The correct answer is: A. marginal productivities.
The Adding Up Theorem under constant returns to scale states that the total revenue of a firm will be equal to the sum of the payments made to the factors of production when the factors of production are paid according to their marginal productivities.
Marginal productivity is the additional output that a firm can produce by using one more unit of a factor of production. For example, if a firm has one worker and produces 10 units of output, and then hires another worker and produces 15 units of output, the marginal productivity of the second worker is 5 units of output.
If the factors of production are paid according to their marginal productivities, then the total revenue of the firm will be equal to the sum of the payments made to the factors of production. This is because the marginal productivity of a factor of production is the additional output that the firm can produce by using one more unit of that factor, and the total output of the firm is the sum of the outputs produced by each factor.

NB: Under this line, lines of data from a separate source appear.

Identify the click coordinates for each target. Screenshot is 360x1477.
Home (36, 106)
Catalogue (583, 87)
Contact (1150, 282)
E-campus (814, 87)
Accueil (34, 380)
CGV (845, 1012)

The Adding Up Theorem under constant returns to scale is a useful tool for understanding the relationship between the factors of production and the output of a firm. It can be used to determine the optimal amount of each factor of production to use, and to calculate the total revenue of a firm.
The other options are incorrect because they do not take into account the marginal productivity of the factors of production. Option B, average productivity, is the total output of a firm divided by the number of units of each factor of production. Option C, total productivity, is the total output of a firm. Option D, the ratio of marginal productivities to average productivities, is not a meaningful concept.